Display each line of the data below that contains the string "Viewport", copied in full.

> **RECORDS SHOWN**:
↓↓↓

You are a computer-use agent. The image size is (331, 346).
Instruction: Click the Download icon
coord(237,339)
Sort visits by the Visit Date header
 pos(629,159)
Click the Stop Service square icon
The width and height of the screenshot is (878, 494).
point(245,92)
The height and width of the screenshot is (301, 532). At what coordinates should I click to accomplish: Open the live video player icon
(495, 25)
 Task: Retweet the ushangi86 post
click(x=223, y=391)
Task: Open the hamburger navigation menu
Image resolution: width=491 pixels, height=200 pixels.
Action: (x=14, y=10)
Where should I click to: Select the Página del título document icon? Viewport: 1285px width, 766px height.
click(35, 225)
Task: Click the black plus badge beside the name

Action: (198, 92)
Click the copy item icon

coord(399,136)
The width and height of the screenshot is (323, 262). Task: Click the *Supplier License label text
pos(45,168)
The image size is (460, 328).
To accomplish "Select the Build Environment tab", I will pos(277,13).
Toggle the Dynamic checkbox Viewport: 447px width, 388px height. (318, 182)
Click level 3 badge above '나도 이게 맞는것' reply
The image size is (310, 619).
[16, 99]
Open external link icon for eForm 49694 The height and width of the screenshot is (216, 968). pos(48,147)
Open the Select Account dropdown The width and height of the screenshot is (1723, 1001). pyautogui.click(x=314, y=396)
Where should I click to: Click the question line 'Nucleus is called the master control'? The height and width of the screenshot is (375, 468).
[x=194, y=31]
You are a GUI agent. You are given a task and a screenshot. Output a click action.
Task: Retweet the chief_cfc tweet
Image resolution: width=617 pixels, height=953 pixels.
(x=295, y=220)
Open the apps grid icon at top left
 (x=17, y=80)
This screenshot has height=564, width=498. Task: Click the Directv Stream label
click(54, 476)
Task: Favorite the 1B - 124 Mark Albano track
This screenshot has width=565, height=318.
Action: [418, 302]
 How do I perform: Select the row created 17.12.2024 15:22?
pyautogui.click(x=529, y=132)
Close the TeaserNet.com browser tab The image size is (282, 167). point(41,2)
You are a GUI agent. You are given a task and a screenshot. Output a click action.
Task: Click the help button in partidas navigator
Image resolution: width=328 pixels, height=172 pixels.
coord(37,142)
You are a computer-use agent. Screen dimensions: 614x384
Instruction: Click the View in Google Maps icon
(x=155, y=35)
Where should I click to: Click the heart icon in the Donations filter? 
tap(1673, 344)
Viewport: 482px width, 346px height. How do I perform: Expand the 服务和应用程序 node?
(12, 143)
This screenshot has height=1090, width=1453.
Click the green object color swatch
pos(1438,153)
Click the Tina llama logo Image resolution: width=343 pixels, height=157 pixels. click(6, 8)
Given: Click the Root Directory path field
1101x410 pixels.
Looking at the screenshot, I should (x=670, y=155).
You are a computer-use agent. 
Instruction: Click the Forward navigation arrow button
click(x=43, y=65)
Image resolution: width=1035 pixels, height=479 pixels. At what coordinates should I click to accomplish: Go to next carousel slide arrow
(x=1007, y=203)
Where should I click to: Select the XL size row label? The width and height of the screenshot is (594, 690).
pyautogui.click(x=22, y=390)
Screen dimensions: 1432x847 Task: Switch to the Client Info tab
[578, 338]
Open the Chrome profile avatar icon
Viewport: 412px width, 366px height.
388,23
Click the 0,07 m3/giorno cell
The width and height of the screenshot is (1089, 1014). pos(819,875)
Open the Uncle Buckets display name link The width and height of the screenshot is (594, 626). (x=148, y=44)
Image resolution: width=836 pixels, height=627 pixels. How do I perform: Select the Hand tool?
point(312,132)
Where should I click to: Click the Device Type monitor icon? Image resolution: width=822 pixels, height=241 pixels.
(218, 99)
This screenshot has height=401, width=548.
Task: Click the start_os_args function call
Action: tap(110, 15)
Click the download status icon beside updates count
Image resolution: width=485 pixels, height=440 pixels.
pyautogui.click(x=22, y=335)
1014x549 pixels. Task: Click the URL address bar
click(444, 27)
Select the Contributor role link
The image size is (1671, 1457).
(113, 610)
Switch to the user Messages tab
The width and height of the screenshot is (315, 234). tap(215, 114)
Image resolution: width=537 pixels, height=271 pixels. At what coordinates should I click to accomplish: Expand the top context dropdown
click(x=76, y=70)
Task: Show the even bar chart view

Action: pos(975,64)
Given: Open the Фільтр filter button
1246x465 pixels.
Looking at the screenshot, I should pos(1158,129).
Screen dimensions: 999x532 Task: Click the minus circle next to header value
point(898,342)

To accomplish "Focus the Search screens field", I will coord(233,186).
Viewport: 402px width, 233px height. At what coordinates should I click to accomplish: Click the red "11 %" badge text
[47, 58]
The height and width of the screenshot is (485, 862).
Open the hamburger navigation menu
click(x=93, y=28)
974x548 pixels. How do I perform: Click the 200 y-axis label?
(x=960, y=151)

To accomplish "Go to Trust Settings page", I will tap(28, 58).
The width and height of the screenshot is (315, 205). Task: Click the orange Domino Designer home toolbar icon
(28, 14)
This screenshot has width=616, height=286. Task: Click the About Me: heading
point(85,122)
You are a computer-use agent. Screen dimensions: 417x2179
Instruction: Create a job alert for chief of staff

↑↑↑

> **THE COMPLETED TASK**:
Where should I click to: Select the Página del título document icon? Viewport: 1285px width, 766px height.
Toggle the Dynamic checkbox Viewport: 447px width, 388px height. (318, 182)
Viewport: 482px width, 346px height. How do I perform: Expand the 服务和应用程序 node?
Viewport: 412px width, 366px height.
Viewport: 402px width, 233px height. At what coordinates should I click to accomplish: Click the red "11 %" badge text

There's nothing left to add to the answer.